Records for finding displayed items
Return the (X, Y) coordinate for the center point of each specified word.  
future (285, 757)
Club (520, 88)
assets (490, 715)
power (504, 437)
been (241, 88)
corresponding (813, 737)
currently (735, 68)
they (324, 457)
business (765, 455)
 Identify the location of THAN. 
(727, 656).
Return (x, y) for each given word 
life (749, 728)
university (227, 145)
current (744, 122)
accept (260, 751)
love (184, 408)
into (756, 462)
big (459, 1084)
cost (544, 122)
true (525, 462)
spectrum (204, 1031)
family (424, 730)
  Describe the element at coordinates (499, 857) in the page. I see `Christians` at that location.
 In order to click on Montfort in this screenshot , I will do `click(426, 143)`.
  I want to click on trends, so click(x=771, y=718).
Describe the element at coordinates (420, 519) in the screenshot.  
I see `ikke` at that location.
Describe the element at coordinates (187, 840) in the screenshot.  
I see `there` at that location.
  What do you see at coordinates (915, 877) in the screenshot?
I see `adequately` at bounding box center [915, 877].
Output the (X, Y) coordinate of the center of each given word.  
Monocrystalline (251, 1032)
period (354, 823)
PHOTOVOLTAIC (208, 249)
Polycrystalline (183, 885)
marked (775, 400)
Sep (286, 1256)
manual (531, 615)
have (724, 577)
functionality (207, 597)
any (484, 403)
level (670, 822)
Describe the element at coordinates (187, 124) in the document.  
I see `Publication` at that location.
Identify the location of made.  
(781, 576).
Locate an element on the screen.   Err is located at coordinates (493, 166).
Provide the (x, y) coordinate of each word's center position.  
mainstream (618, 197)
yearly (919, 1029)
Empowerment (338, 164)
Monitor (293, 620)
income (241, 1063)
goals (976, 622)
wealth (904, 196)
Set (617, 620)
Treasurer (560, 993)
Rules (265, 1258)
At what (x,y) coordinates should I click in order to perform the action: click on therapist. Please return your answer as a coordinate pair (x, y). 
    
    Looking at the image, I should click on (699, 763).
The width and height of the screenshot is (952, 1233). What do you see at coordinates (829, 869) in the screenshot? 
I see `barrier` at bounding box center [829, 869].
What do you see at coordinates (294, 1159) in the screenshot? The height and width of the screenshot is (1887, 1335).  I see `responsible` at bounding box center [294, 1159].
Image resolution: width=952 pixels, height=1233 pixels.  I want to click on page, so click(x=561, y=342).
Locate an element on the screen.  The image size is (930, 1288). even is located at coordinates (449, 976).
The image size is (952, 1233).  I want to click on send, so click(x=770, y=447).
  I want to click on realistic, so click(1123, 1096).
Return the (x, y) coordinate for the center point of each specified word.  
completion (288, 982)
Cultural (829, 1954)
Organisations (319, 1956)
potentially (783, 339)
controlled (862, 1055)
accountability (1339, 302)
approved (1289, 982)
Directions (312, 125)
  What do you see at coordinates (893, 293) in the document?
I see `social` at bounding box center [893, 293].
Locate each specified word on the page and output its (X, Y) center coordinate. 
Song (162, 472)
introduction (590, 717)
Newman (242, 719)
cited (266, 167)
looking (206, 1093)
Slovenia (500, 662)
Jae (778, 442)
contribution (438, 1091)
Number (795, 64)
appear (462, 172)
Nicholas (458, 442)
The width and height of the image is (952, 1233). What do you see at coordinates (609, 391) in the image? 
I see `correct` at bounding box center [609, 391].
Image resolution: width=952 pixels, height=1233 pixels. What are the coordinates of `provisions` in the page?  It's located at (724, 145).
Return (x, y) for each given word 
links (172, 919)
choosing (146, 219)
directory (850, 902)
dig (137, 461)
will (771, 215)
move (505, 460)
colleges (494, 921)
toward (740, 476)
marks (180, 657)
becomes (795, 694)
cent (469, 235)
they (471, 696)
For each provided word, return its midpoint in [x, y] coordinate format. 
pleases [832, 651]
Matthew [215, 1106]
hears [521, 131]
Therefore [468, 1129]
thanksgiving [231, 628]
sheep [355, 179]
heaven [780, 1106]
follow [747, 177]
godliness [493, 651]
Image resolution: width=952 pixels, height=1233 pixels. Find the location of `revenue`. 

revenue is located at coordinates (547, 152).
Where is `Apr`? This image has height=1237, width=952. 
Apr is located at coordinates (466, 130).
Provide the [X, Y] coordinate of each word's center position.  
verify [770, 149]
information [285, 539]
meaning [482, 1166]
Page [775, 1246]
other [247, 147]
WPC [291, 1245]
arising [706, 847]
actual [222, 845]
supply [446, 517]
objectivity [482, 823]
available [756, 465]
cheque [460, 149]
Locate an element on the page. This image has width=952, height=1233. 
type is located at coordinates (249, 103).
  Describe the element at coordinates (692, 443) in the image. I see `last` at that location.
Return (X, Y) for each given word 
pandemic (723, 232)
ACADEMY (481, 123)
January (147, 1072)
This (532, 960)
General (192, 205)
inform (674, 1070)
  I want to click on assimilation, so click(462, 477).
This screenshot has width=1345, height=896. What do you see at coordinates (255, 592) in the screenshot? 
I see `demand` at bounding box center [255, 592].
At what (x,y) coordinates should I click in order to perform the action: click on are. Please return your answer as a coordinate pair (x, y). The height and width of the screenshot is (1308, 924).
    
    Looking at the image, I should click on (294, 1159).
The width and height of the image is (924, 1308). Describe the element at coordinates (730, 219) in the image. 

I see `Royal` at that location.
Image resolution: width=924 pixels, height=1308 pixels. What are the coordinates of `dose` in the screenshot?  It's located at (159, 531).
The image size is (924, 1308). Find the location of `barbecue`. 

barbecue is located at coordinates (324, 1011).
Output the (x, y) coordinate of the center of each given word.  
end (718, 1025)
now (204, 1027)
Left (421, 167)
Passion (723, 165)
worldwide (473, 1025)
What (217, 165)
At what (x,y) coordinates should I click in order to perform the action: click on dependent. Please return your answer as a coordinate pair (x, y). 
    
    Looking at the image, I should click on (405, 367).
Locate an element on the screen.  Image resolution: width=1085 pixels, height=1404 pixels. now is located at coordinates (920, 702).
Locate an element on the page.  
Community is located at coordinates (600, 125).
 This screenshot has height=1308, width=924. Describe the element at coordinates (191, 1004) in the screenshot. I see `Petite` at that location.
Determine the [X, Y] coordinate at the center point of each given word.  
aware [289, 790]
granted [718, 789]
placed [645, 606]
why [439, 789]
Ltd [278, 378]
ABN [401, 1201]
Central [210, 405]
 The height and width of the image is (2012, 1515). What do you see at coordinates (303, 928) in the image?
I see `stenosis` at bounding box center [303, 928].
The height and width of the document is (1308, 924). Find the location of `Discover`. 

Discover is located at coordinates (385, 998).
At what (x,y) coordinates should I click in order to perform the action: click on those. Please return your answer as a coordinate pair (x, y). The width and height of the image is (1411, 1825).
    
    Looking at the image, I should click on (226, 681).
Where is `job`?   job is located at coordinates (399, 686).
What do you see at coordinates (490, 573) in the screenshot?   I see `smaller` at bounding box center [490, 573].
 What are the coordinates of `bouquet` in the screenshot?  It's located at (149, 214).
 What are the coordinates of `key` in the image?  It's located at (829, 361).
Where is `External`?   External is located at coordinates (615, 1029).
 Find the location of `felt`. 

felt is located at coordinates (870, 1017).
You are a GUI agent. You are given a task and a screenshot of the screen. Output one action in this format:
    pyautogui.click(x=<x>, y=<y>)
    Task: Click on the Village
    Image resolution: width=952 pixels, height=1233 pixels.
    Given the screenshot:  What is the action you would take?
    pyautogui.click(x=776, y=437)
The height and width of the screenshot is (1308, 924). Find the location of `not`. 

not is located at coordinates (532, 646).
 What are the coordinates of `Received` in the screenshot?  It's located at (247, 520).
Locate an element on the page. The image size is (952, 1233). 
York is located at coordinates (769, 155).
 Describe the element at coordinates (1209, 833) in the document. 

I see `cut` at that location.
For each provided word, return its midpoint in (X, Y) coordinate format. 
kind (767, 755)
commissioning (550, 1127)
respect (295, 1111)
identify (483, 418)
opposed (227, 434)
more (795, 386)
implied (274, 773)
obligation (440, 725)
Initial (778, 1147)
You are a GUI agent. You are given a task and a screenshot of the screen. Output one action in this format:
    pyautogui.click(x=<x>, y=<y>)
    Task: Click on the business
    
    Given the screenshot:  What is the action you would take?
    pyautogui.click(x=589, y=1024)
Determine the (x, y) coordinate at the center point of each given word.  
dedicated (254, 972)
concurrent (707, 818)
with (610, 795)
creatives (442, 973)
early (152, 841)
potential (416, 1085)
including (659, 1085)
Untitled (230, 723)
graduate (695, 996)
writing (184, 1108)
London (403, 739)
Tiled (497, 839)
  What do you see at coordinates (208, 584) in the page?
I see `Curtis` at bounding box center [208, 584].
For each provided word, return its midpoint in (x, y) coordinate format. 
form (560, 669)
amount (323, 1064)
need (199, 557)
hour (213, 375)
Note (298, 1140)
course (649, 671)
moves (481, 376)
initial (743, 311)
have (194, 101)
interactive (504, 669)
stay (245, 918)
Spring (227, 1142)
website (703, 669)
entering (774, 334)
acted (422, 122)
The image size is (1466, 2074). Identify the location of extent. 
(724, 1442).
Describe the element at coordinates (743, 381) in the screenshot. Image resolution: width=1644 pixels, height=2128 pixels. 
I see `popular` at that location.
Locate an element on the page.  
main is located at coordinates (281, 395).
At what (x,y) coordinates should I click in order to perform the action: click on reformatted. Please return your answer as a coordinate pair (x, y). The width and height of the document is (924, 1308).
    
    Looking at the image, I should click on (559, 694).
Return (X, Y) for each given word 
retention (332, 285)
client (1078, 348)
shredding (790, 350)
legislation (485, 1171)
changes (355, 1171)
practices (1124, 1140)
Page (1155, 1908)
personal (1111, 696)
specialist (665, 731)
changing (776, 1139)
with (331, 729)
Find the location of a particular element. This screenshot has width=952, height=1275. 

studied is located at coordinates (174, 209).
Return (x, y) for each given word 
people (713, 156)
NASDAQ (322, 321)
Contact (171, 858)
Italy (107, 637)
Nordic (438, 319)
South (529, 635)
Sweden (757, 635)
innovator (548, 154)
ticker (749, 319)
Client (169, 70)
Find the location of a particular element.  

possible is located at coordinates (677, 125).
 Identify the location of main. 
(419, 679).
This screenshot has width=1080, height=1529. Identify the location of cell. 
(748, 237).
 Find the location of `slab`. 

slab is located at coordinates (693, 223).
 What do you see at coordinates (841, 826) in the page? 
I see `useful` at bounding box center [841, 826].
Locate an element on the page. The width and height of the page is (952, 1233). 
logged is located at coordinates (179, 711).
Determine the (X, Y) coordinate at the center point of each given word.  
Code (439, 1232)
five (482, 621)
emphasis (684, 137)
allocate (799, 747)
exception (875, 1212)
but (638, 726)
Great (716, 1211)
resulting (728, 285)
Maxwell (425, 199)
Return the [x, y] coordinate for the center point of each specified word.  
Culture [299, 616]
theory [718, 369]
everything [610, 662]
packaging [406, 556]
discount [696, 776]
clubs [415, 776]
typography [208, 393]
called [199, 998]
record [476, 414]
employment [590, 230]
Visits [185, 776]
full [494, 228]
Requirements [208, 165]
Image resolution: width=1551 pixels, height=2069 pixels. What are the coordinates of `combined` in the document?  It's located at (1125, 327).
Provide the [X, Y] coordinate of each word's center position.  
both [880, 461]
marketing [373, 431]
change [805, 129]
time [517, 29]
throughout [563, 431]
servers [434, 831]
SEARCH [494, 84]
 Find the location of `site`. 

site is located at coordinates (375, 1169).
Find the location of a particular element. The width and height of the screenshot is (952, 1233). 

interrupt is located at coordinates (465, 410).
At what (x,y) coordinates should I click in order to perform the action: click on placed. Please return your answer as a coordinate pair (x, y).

Job
Pull out each line of the data above that contains the string "Discover", and copy those lines.

Worked answer
The height and width of the document is (1308, 924). Find the location of `Discover`. 
Discover is located at coordinates (385, 998).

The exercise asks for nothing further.